A Markov process is a stochastic process that satisfies the Markov property (sometimes characterized as "memorylessness"). In simpler terms, it is a process for which predictions can be made regarding future outcomes based solely on its present state and—most importantly—such predictions are just as good as the ones that could be made knowing the process's full history. In other words, conditional on the present state of the system, its future and past states are independent.

In mathematics, a Markov decision process (MDP) is a discrete-time stochastic control process. It provides a mathematical framework for modeling decision making in situations where outcomes are partly random and partly under the control of a decision maker.
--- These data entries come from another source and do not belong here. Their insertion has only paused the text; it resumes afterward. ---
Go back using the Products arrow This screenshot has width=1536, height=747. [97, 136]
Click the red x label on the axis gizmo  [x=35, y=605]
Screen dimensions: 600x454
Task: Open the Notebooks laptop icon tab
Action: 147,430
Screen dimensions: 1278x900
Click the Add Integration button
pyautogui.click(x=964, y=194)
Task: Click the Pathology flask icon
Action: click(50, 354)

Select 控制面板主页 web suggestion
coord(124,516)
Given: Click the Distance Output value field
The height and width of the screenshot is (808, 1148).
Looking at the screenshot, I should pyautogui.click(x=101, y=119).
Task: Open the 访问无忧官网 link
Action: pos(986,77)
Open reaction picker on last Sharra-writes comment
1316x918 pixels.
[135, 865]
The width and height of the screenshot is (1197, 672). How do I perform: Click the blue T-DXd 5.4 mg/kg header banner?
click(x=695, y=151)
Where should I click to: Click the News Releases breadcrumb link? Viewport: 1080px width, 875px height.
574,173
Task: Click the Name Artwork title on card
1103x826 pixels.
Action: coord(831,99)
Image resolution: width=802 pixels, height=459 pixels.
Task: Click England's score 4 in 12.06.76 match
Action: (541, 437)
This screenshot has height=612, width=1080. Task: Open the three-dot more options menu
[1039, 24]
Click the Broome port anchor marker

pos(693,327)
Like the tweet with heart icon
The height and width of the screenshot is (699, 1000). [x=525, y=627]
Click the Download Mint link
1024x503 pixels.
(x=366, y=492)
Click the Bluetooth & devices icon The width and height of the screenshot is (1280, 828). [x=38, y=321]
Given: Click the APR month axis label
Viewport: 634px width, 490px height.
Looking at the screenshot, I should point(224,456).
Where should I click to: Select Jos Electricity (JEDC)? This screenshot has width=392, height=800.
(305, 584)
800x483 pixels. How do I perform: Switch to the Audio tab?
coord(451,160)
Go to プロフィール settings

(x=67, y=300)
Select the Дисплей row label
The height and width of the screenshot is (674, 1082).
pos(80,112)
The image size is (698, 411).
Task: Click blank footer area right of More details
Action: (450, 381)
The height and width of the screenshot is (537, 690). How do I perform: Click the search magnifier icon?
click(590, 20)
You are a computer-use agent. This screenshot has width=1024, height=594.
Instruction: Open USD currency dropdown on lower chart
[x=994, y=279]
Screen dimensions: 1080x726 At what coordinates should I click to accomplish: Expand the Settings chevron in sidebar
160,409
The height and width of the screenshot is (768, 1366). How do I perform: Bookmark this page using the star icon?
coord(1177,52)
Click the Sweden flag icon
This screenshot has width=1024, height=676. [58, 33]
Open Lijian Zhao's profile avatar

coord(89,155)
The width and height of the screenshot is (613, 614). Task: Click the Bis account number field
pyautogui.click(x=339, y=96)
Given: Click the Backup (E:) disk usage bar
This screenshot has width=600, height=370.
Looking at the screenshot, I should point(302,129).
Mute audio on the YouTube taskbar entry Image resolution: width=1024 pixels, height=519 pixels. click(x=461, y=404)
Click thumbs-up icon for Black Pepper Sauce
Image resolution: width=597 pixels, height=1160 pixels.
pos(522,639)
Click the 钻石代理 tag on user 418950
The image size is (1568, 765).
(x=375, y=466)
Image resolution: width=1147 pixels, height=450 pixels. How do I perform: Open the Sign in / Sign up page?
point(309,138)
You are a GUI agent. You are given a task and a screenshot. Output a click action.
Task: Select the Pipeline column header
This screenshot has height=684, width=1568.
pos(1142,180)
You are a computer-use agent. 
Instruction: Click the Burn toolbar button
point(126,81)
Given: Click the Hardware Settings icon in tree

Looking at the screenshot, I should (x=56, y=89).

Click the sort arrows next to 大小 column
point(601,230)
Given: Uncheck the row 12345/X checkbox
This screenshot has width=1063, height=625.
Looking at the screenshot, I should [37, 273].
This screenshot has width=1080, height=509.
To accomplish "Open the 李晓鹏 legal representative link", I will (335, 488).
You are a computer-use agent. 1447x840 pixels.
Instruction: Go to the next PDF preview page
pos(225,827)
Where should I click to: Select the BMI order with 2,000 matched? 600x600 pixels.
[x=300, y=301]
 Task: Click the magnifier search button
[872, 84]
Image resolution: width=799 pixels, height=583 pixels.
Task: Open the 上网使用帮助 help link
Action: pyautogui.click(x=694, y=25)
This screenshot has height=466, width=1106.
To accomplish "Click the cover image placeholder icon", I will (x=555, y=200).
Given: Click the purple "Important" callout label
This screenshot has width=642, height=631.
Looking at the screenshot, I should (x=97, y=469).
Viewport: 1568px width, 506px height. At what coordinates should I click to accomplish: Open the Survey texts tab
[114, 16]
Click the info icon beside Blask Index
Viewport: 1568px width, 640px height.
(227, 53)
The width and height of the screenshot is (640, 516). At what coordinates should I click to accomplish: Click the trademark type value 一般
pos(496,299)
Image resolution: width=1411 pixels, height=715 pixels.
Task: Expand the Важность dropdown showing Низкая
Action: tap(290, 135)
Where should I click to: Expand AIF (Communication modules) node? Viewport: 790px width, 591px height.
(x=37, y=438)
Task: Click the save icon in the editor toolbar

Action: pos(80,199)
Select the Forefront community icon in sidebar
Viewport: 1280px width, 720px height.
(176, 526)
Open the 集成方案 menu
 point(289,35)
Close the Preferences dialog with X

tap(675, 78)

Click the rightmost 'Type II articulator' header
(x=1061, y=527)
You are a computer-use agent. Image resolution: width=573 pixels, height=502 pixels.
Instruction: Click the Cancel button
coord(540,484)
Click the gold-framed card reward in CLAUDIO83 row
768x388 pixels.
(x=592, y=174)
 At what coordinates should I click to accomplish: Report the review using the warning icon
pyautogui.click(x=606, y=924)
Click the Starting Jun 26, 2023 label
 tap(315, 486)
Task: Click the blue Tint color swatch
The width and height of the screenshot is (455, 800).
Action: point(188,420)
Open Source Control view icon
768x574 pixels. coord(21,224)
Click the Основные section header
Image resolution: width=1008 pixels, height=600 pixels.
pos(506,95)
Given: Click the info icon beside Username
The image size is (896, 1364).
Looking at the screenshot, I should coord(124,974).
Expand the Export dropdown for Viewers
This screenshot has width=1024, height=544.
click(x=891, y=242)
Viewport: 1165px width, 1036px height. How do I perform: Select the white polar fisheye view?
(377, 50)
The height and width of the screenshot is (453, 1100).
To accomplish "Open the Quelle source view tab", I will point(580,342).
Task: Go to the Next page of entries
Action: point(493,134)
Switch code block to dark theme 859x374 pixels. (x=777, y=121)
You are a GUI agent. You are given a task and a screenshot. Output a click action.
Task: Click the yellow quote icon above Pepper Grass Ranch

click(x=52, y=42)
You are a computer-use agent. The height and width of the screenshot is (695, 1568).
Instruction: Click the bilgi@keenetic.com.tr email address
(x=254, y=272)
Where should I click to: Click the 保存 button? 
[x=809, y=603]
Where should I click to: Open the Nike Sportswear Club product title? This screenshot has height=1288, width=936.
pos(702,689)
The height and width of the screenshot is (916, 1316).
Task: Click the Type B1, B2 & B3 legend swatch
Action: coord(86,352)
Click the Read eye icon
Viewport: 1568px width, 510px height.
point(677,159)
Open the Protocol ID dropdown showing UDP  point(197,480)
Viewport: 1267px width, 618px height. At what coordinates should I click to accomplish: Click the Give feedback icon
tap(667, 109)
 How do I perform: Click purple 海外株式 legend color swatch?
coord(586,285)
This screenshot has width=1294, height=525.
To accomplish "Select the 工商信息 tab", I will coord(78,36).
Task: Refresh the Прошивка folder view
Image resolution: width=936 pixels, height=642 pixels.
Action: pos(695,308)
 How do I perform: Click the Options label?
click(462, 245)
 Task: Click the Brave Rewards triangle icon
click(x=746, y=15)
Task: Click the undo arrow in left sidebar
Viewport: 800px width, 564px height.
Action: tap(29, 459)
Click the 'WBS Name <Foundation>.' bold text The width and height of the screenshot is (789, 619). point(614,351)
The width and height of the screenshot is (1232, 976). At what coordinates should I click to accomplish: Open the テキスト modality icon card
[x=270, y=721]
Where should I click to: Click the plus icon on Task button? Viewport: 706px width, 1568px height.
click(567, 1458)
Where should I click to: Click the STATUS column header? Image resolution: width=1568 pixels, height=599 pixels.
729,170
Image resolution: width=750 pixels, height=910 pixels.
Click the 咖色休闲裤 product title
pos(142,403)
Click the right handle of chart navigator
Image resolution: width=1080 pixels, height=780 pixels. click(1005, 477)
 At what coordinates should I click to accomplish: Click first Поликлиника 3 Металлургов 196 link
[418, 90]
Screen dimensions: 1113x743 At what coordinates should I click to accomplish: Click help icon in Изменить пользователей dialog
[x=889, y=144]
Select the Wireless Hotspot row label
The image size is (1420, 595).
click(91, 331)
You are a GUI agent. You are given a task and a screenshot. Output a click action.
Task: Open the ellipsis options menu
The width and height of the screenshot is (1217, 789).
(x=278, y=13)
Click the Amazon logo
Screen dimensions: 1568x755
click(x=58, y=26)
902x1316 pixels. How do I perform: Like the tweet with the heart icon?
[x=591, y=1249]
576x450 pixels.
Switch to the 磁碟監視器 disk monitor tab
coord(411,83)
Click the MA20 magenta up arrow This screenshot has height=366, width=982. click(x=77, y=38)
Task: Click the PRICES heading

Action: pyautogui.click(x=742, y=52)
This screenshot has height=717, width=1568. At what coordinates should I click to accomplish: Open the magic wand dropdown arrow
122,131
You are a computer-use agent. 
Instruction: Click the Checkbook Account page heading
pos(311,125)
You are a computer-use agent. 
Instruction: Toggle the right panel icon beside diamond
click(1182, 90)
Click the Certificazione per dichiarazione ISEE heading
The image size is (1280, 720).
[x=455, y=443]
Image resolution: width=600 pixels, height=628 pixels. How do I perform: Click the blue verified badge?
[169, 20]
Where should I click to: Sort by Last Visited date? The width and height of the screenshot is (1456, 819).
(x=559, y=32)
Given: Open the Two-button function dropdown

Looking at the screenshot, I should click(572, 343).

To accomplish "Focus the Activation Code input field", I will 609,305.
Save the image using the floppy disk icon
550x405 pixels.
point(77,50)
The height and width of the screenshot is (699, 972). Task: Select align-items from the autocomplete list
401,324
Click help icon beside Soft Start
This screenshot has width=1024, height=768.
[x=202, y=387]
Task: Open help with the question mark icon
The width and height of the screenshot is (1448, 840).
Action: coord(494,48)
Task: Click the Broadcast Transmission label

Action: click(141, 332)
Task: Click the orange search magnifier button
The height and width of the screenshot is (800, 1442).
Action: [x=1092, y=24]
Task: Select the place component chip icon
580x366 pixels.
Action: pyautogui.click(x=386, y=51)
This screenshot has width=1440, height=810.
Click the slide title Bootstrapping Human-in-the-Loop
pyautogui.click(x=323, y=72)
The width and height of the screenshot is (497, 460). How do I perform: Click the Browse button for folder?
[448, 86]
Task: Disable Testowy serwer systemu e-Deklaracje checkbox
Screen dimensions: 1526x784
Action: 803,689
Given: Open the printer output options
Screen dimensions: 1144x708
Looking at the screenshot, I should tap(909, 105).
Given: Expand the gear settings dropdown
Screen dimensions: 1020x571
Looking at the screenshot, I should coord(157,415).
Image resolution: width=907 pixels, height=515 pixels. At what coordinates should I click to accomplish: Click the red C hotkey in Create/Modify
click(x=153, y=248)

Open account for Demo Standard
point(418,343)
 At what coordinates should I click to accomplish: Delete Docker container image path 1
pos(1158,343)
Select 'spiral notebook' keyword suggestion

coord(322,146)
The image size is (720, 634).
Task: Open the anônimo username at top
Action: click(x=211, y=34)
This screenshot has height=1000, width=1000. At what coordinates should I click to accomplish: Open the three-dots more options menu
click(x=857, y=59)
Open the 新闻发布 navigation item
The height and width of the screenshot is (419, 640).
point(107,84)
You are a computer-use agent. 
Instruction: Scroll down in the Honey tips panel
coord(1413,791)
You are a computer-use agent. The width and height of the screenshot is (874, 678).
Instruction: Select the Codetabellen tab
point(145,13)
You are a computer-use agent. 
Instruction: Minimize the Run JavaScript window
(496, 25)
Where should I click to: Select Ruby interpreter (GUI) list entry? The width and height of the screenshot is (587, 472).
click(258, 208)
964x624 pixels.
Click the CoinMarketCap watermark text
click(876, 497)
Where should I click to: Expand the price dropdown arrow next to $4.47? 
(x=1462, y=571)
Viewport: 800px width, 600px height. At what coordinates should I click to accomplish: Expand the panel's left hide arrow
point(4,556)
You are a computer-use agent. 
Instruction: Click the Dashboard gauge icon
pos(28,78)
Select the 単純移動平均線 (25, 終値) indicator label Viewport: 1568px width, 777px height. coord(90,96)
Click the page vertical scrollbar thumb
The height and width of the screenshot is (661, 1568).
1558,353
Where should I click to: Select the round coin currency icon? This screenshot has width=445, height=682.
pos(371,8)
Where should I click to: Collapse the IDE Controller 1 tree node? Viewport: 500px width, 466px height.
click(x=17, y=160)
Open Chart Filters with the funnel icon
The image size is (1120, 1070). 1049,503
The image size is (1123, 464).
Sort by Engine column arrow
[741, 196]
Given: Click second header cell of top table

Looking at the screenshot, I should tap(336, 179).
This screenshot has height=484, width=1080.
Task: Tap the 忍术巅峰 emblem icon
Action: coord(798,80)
Additional Reading - A Survey of Applications of Markov Decision Processes (By D.J. White - 1993)

### Policy vs Plan

A plan is when you know exactly what to do next in a given state based on deterministic or 100% probably actions. However, when there are environmental factors outside of your control, executing a plan may still lead to unexpected changes in state that weren't part of said 'plan'. This leads to formation of policies or possible desired routes based on outcomes with randomness factored in.

### The 'Living Penalty'

By adding a small living penalty ie: a negative reward at certain states, the agent is motivated to reach the final reward or positive outcome in the fastest time possible, thereby accumulating the smallest penalty. So tweaking this creates intuitive changes in the agents optimal policy and overall approach within the given environment.

### Q-Learning Intuition

Rather than computing the movements based on values of given states, Q learning means the quality of the action is analysed instead.

![ql.png](attachment:ql.png)

### Temporal Difference

A temporal difference is introduced so that an agent can effectively calculate its actions and its consequences in a non-deterministic environment with lots of recursive calls, which would otherwise be extremely challenging to compute accurately.

TD = difference between the Q value after taking an action and the Q value of the initial action before taking it

ie: TD(a,s) = R(s,a) + Gamma x maxQ(s',a') - Q(s,a)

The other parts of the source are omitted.